Data rows
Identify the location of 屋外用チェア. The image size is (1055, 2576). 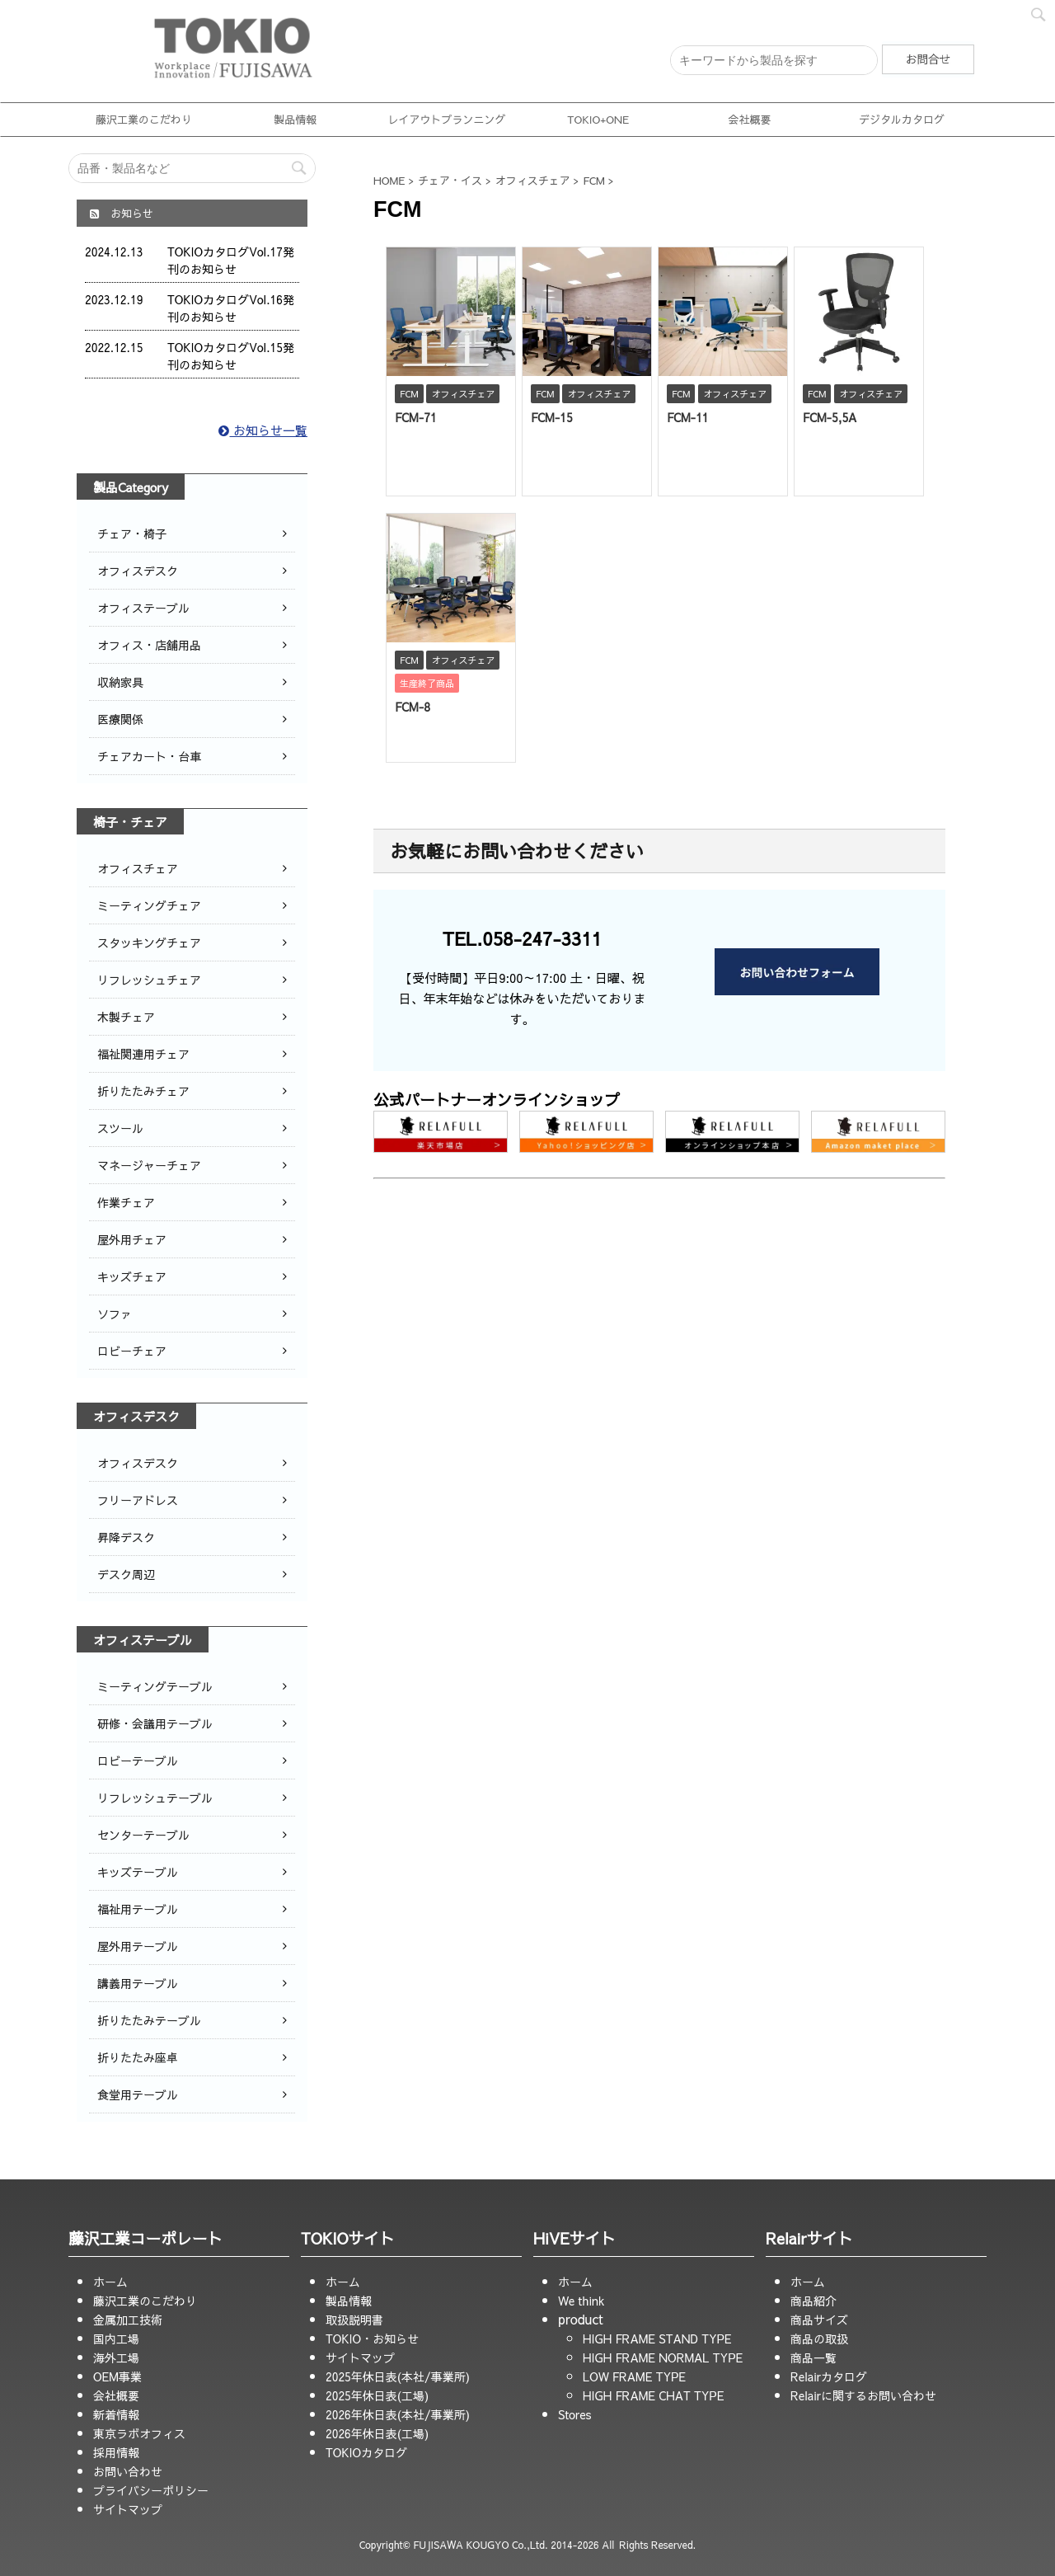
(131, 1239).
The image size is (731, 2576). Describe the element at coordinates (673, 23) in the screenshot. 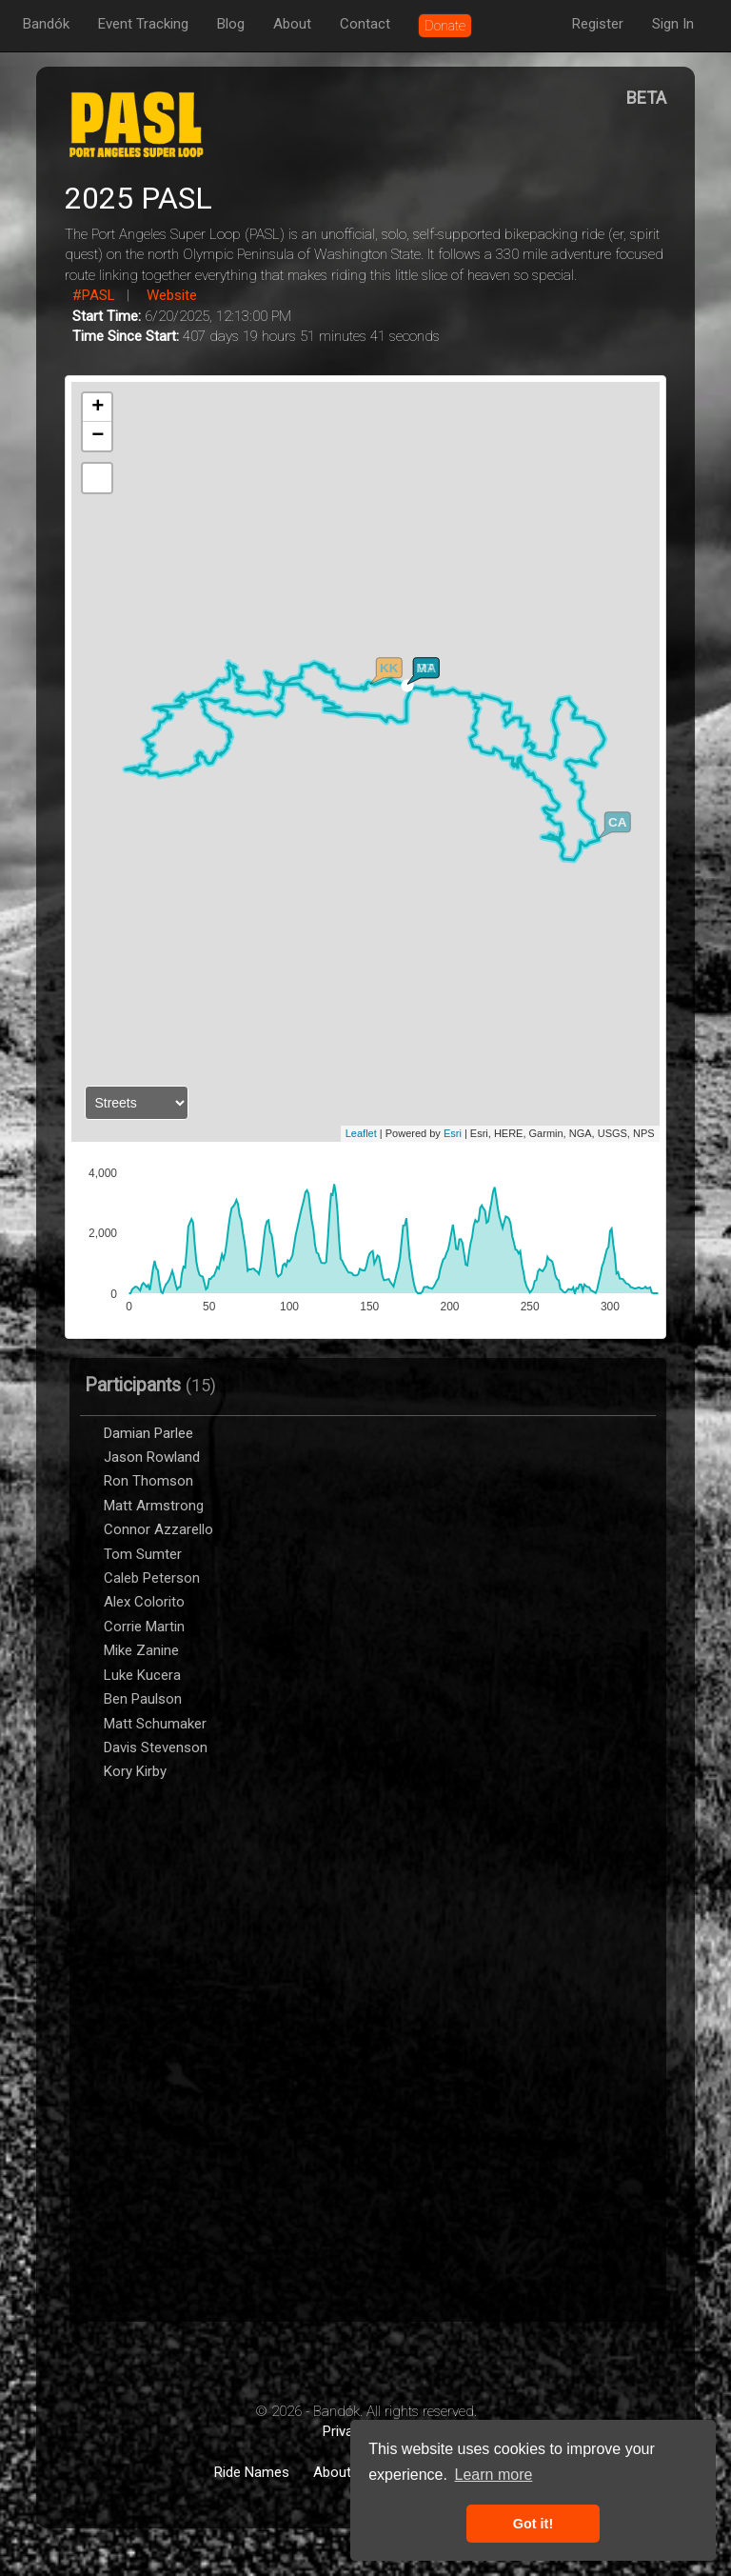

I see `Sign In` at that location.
...
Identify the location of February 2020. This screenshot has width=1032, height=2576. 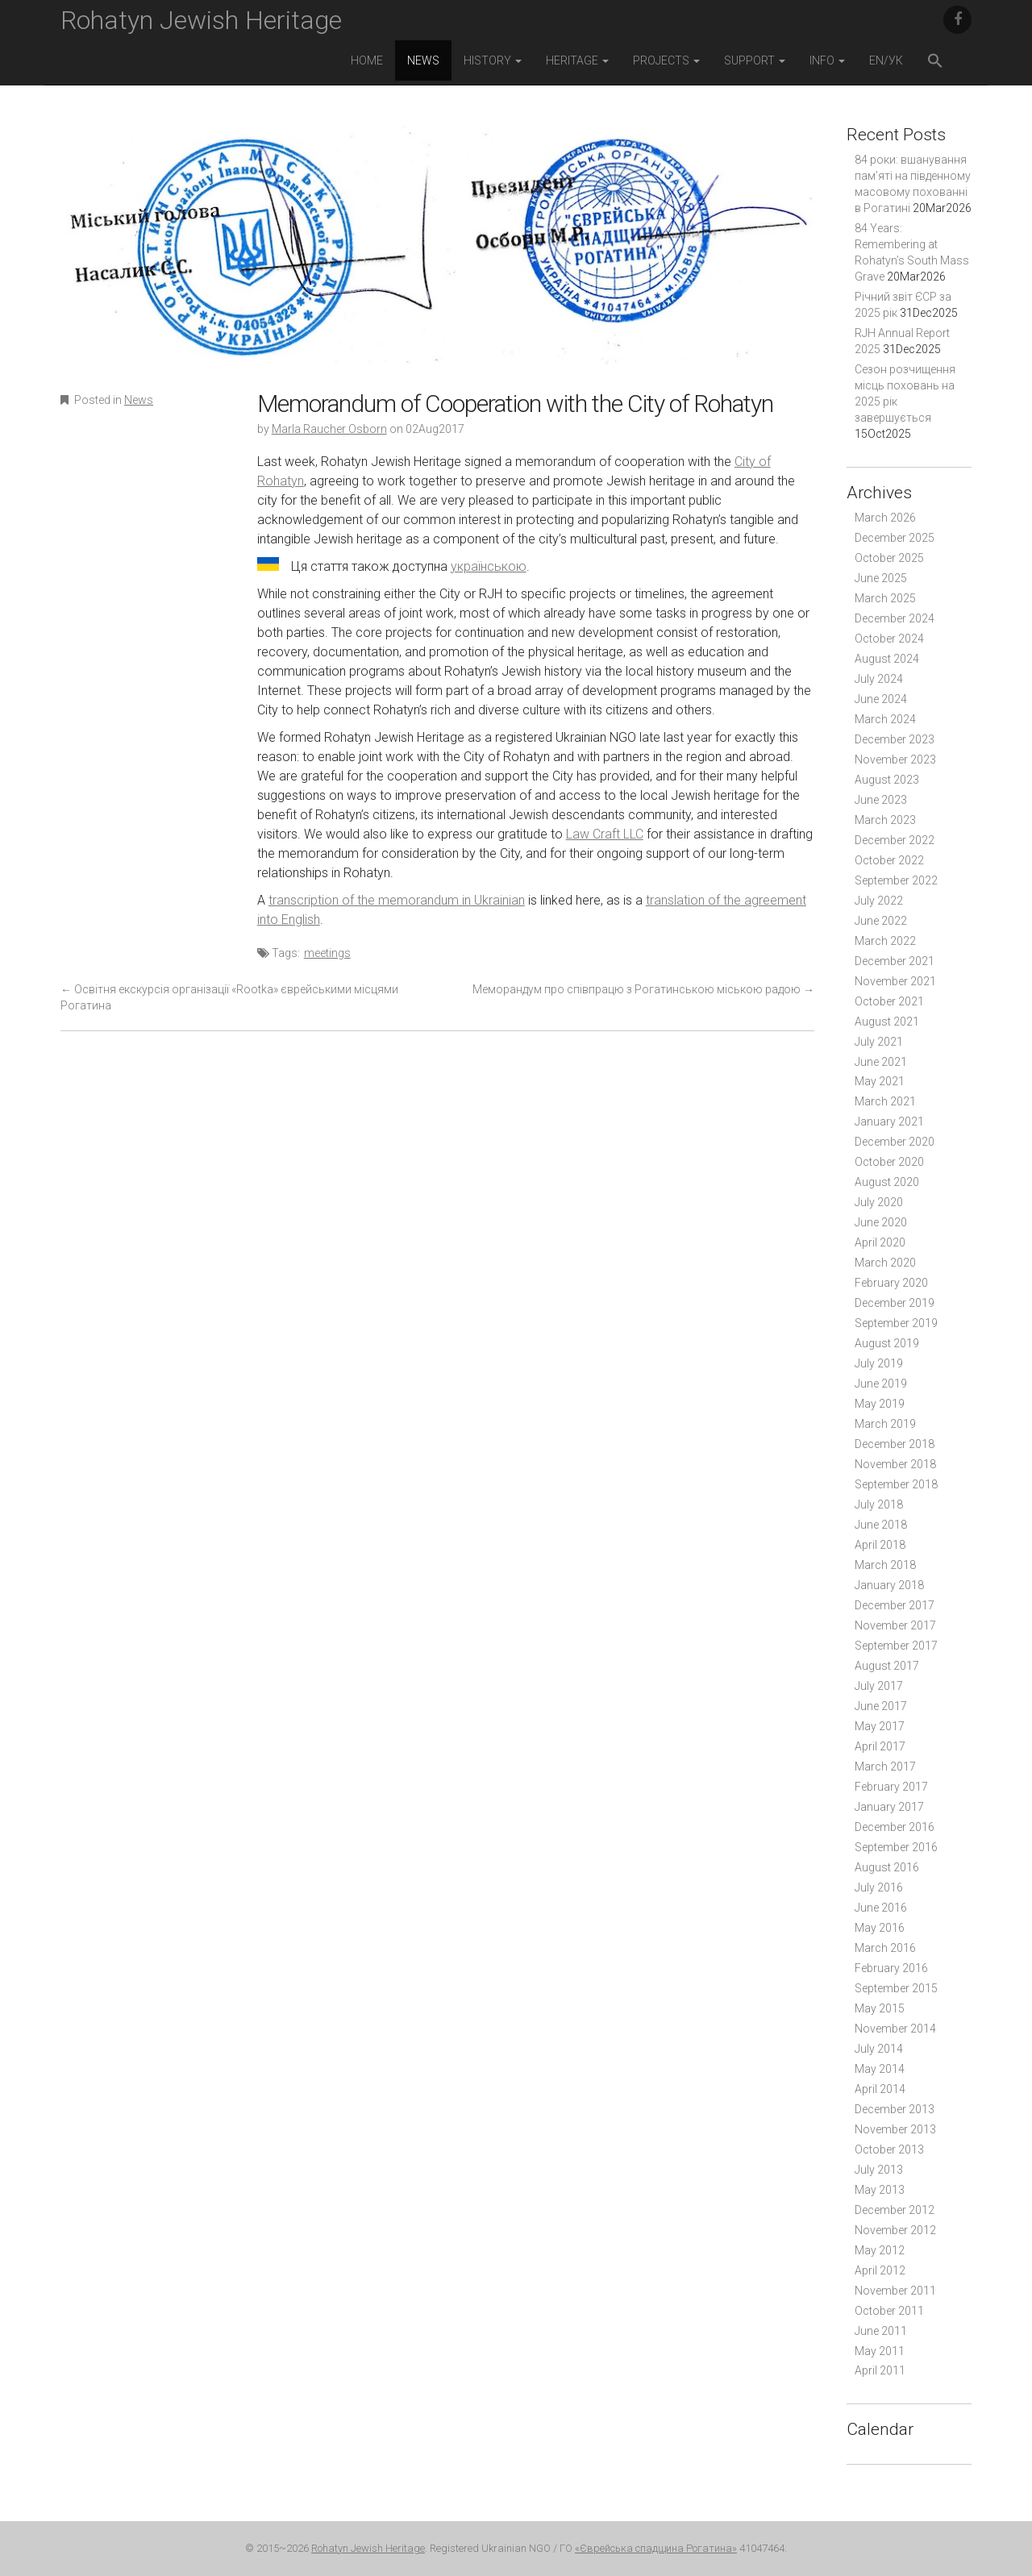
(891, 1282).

Prompt
What do you get when you echo the material between the lines holding "Identify the location of 屋外用チェア." and "at that location.", inclusive, leaving out the pictures?

Task answer
Identify the location of 屋外用チェア. The image size is (1055, 2576). 
(131, 1239).
The image size is (731, 2576). Describe the element at coordinates (673, 23) in the screenshot. 

I see `Sign In` at that location.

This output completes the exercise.